Pour rappel, l’attaque surprise de Pearl Harbor en décembre 1941 avait été un tournant dans l’entrée des États-Unis en guerre lors de la Seconde Guerre mondiale.
Une réminiscence de l’Histoire
Cette allusion fait écho à une autre rencontre précédemment controversée entre Trump et le chancelier allemand Friedrich Merz, où le républicain avait insinué que le débarquement de Normandie en 1944 n’était pas « une bonne journée » pour les Allemands. Merz avait répondu en rappelant que cette date marquait la fin du régime nazi.
Dynamique diplomatique avec le Japon
Malgré cette déclaration délicate, Sanae Takaichi a maintenu une relation cordiale avec Trump. La première ministre a été louée par le président américain pour son engagement à sécuriser le transport maritime dans le Golfe, soulignant une envie de coopération malgré les tensions. Trump a dit : « Ce pays monte vraiment au créneau, oui, pas comme l’Otan. » Ces déclarations n’ont cependant pas été suivies de détails concrets sur les engagements japonais.
Alerte sur la sécurité énergétique
Le Japon, qui est fortement dépendant de ses importations pétrolières avec environ 70 % de ses approvisionnements transitant par le détroit d’Ormuz, se trouve dans une situation délicate face à l’instabilité régionale. Takaichi a exprimé une préoccupation croissante concernant l’environnement sécuritaire dans la région Asie-Pacifique. Elle a également souligné le rôle que Trump pourrait jouer dans le rétablissement de la paix, affirmant que le Japon « condamnait » les actions de l’Iran.
Coopération sino-japonaise face aux menaces chinoises
Alors que les relations entre le Japon et la Chine se tendent, Tokyo surveille de près la réaction des États-Unis face aux ambitions croissantes de son voisin.

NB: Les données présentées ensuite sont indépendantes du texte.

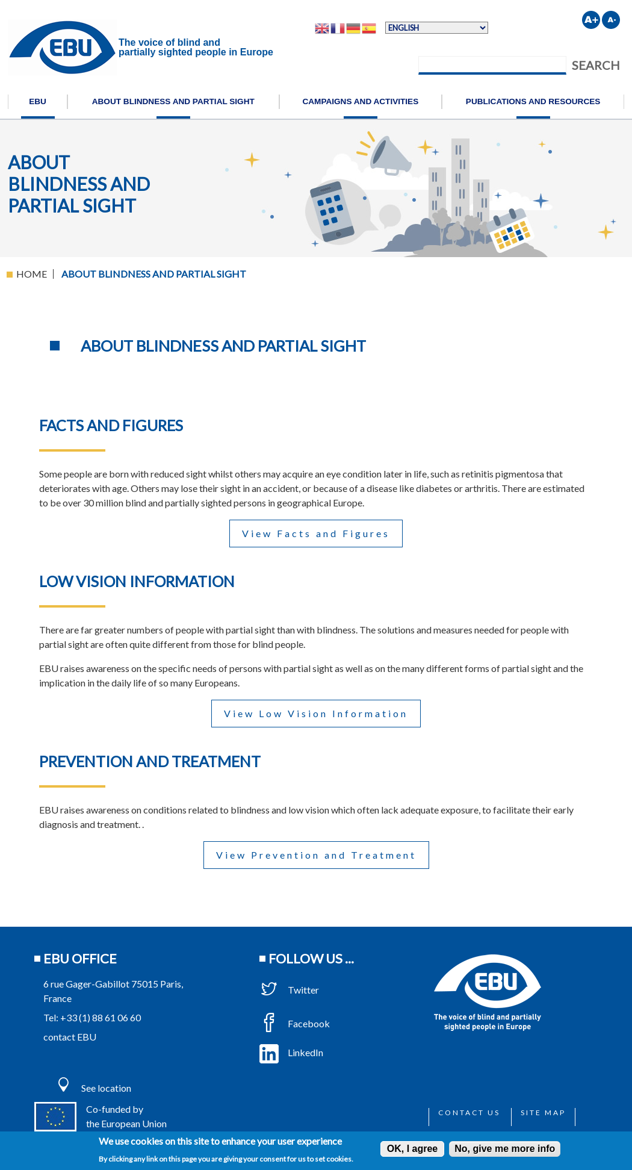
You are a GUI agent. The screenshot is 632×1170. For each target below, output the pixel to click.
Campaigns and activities (360, 101)
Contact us (469, 1112)
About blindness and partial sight (173, 101)
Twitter (289, 989)
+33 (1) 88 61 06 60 (100, 1017)
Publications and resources (533, 101)
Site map (543, 1112)
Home (31, 273)
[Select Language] (436, 28)
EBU (37, 101)
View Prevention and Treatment (316, 854)
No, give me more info (504, 1149)
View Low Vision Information (316, 713)
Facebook (294, 1023)
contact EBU (69, 1036)
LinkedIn (291, 1052)
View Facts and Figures (316, 533)
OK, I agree (412, 1149)
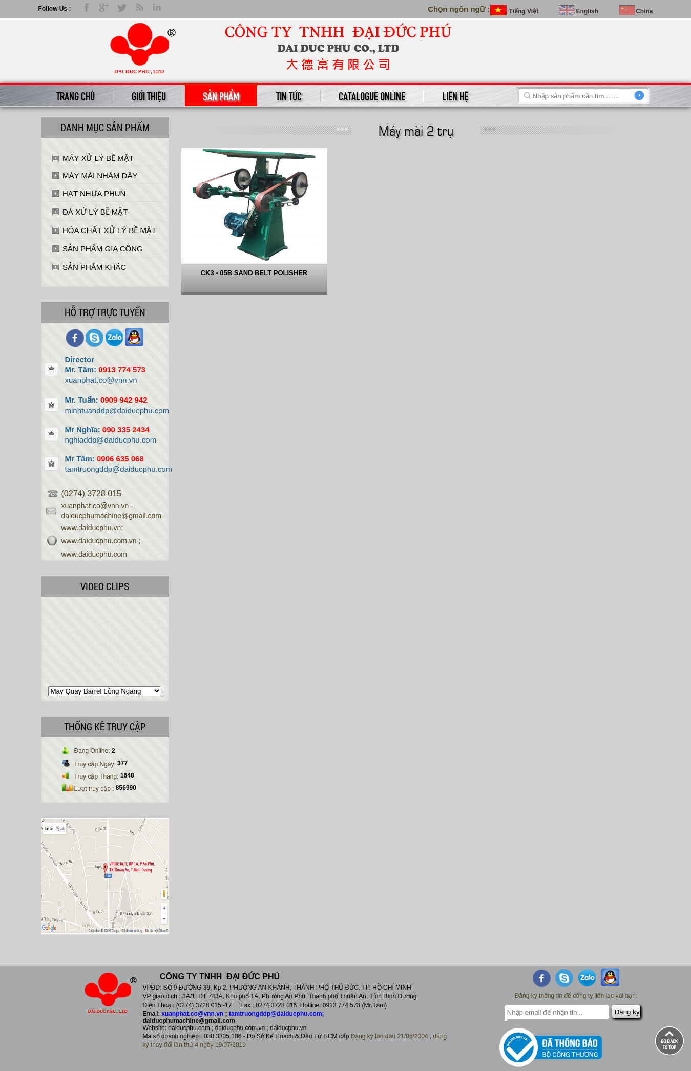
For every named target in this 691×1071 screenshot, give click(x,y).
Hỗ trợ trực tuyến (105, 312)
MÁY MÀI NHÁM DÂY (99, 175)
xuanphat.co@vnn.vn (192, 1013)
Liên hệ (455, 95)
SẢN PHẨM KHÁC (94, 267)
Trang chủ (75, 95)
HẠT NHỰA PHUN (93, 193)
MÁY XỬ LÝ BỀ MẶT (98, 158)
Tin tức (289, 95)
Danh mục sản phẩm (105, 127)
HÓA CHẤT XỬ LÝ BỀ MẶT (109, 230)
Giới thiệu (149, 95)
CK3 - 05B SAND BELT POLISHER (254, 273)
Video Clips (104, 586)
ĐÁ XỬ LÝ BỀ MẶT (95, 211)
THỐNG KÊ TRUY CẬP (105, 726)
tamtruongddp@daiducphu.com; (276, 1013)
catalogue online (372, 95)
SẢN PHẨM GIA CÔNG (102, 248)
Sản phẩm (221, 95)
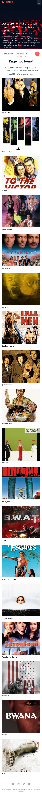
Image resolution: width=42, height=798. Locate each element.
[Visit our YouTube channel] (29, 784)
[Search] (18, 53)
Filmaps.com (11, 790)
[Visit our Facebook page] (13, 784)
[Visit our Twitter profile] (23, 784)
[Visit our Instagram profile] (18, 784)
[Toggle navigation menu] (39, 2)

Sur le plan économique, États-Unis et Japon ont lancé une initiative conjointe pour investir jusqu'à 40 milliards de dollars dans la construction de petits réacteurs nucléaires et 33 milliards de dollars dans des sites d'exploitation de gaz naturel.
Un contexte qui illustre l'importance et la complexité des relations internationales actuelles, où chaque mot prononcé dans des réunions peut avoir des répercussions significatives sur la diplomatie.